Third, they insisted that the meeting take place in an atmosphere of other activities. That is, in whatever city was chosen, arrangements would have to be made for Bradford to hold other meetings with other individuals as well. The trip should be made to seem multi-purposed, and not be exclusively for the sake of an ex-President traveling thousands of miles expressly to meet an obscure (in Western minds) Communist Chinese official.
State also insisted for a while that Kwong Lan Quey provide an agenda, or at least some general idea of the topics he wished to discuss, but on this point the Chinese was obdurate, and Bradford himself saw no reason to make the meeting stand or fall on it, so ultimately State came around and withdrew that as a condition.
The other three, however, were met. The site chosen was Paris, it being traditionally a congenial locale for discussions between Americans and Asians. (Warsaw, Kwon Lan Quey’s original suggestion, was frowned on by State.) The meeting was announced to the press, and its unofficial nature was stressed. And arrangements were made for Bradford to meet with a few other individuals as well, primarily with the current Premier of France and with a retired Italian Premier whose administration had been concurrent with Bradford’s and who happened to be in Paris at this time anyway. But the prime interest—Bradford’s as well as that of the press—was in the meeting with Kwong Lan Quey.
It was the Chinese who presented the ground rules for the meeting. It was to be four meetings, actually, rather than one. They were to be held on Saturday, June 30th; Monday, July 2nd; Thursday, July 5th; and Sunday, July 8th. All were to be afternoon meetings, to begin with lunch at one o’clock and continue until either participant declared the meeting ended.
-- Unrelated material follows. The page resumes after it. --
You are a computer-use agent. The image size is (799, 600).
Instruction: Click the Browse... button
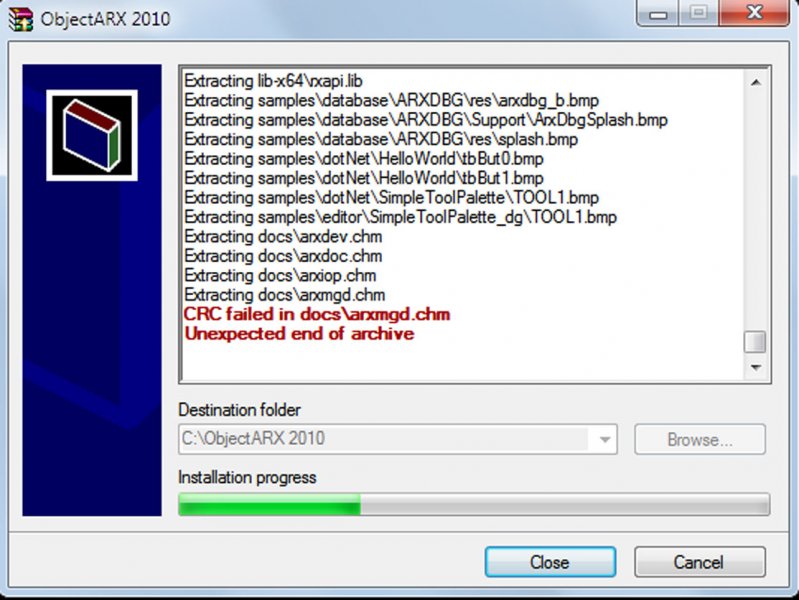tap(700, 439)
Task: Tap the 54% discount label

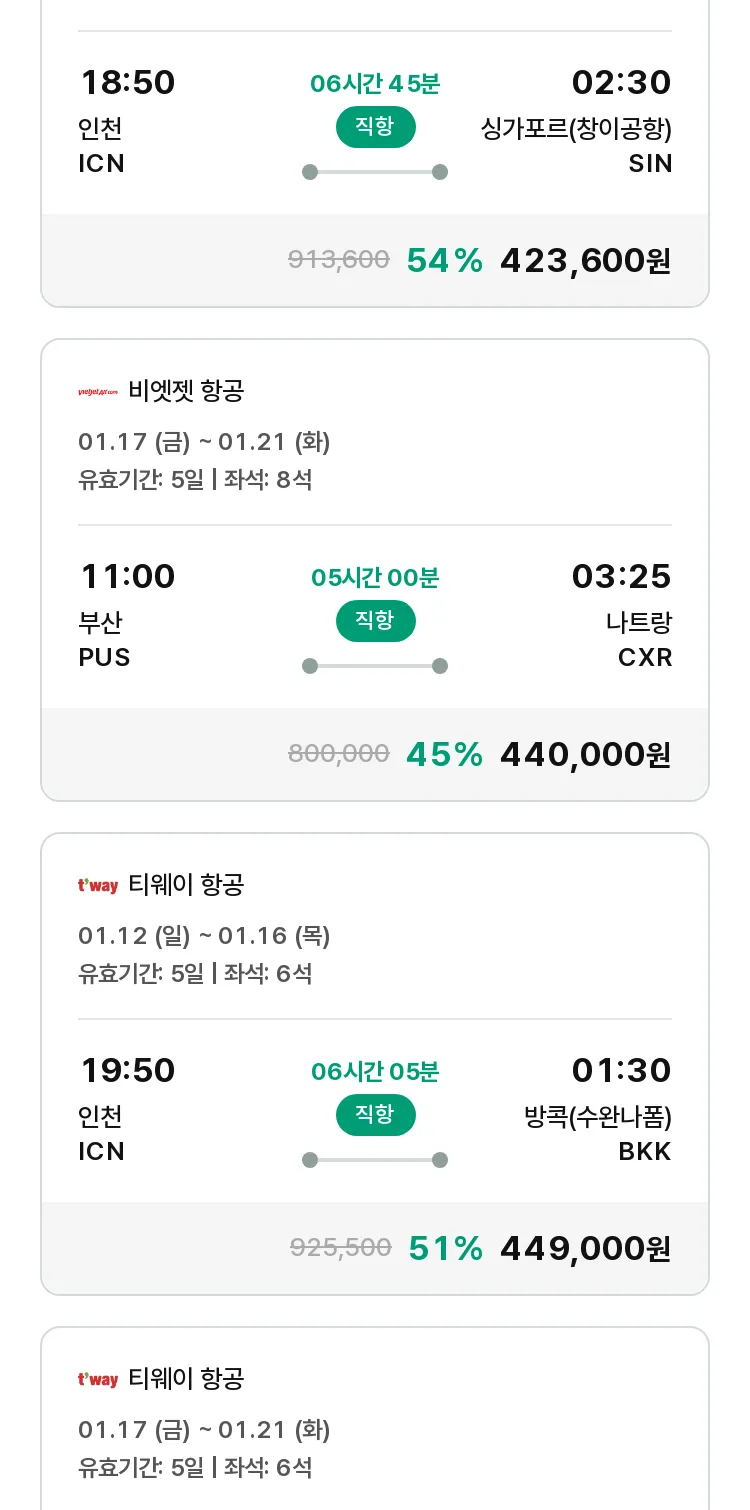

The first meeting continued through a 7:00 P.M. dinner, and didn’t conclude until nearly ten o’clock. Bradford returned from that one excited
and hopeful, convinced he and Kwong Lan Quey were on the threshold of something truly important. He was so buoyed up, his mind so full of the meeting just completed, that his usually observant eye failed him and he took no notice of the strange silences and odd manner of Evelyn, who had only a short while before finished her ambivalent emotional outburst following the experience with the little Frenchman. Evelyn of course said nothing about that, but listened instead to Bradford’s description of his first meeting with Kwong Lan Quey.
It had been strange, but not yet disturbing. The Chinese had kept the talk strictly in the area of reminiscence, not only of his and Bradford’s scanty acquaintance over the years, but also of world events as they had affected the two of them. He had, for instance, given detailed information on his whereabouts and personal doings at the onset of such-and-such a specific world crisis, and elicited similar memories from Bradford. “Where were you when the word came of John Kennedy’s assassination? What were you doing when you first heard of the attack on Pearl Harbor?” That sort of thing, endlessly.
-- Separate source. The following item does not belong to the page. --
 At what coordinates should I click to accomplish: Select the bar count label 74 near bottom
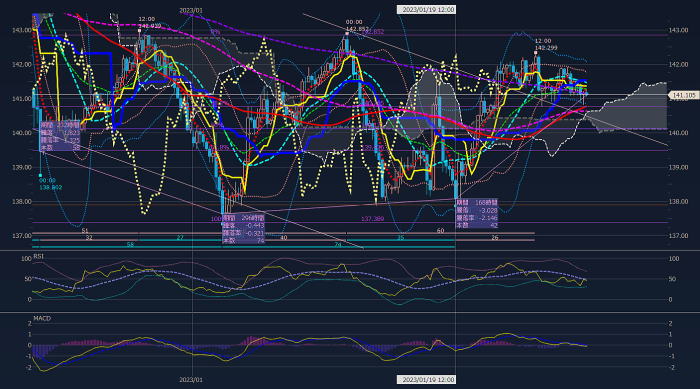pos(338,244)
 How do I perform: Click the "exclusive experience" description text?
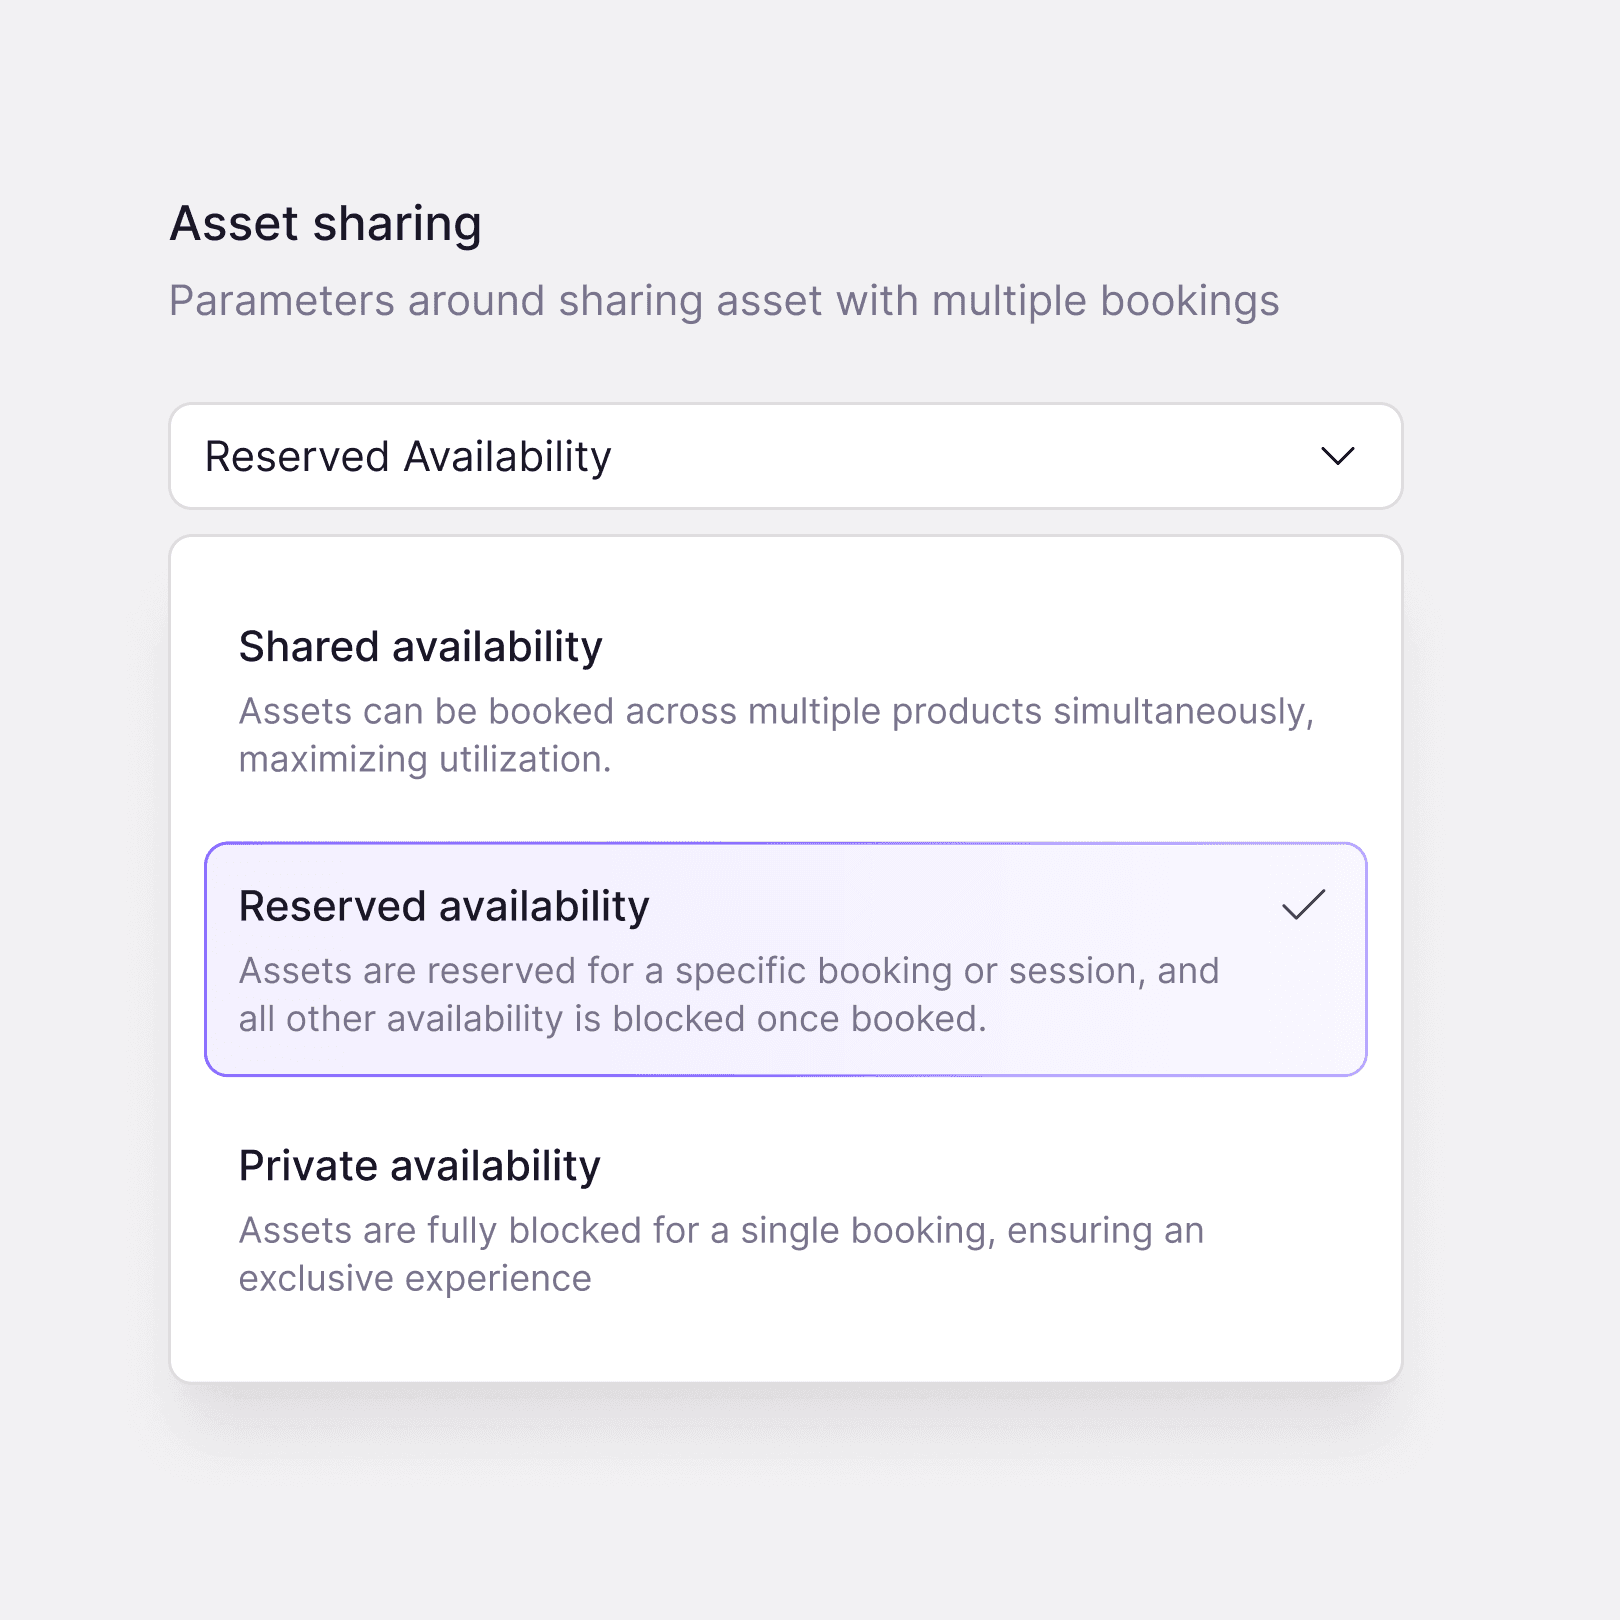415,1279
And yet Bradford was hopeful. It had seemed to him that here and there in the meandering course of the conversation he had detected gleams of light. “He’s leading up to something,” he told Evelyn.
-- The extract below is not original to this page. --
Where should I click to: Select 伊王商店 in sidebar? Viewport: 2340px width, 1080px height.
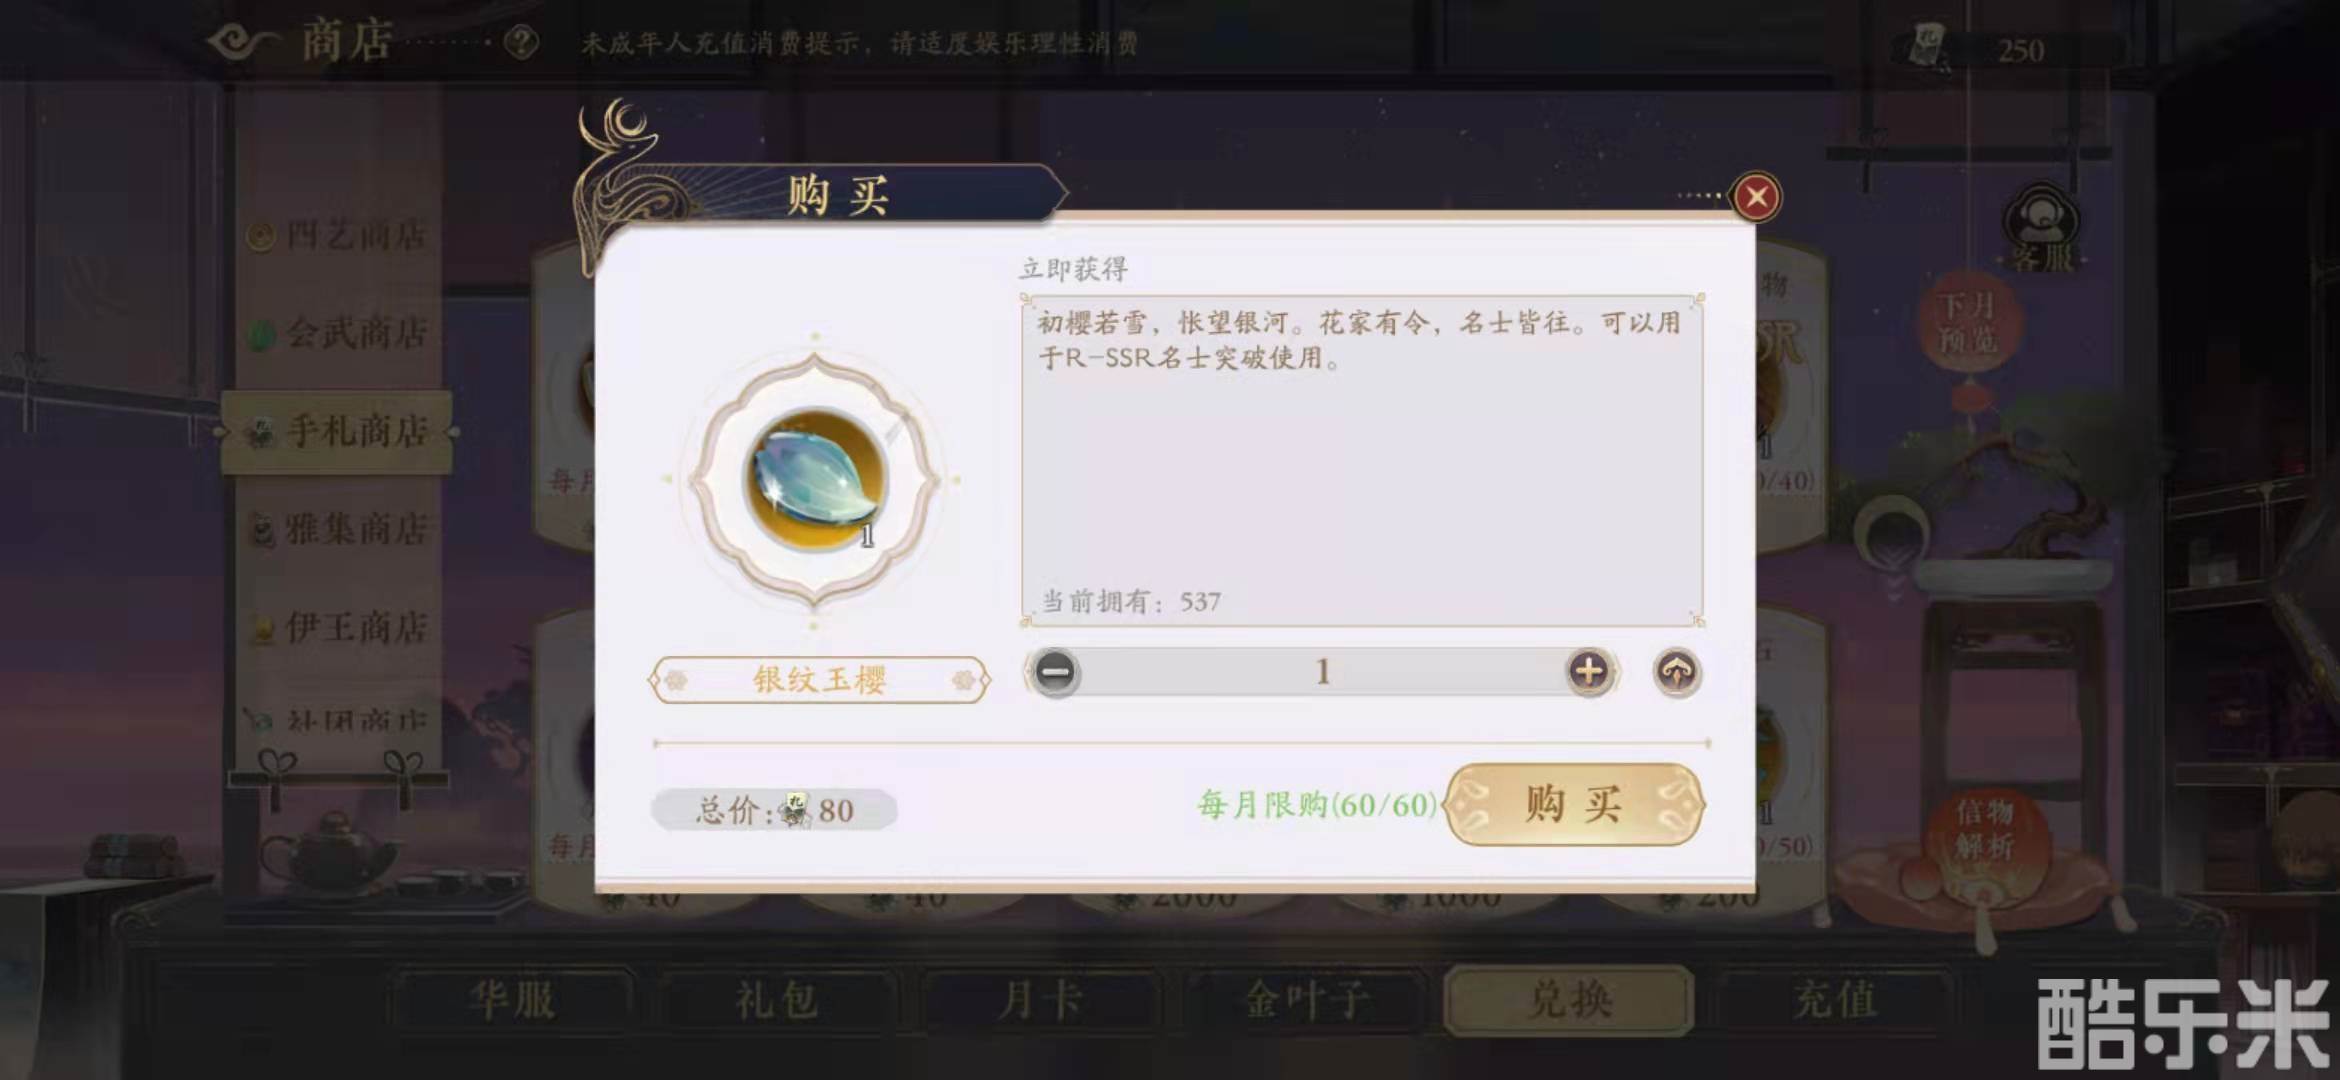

On Sunday there was a cocktail party at the American Embassy in Bradford’s honor. Evelyn attended, and was approached with more or less subtlety by two Frenchmen and three Americans. She brushed them all off without a qualm, and didn’t even take her usual pleasure in being considered a woman worth making a play for.
Monday was Bradford’s second meeting. Ann Gillespie called in the late morning, her voice dry as dust on the phone, and invited Evelyn to join her for lunch and an afternoon at the Louvre. Evelyn went with her, and it turned out what Ann wanted was merely an ear into which to pour her troubles, of which Carrie was only incidental. Ann’s primary problem was her son Charles who, she said, was being unduly and badly influenced by Edward Lockridge’s son Eddie.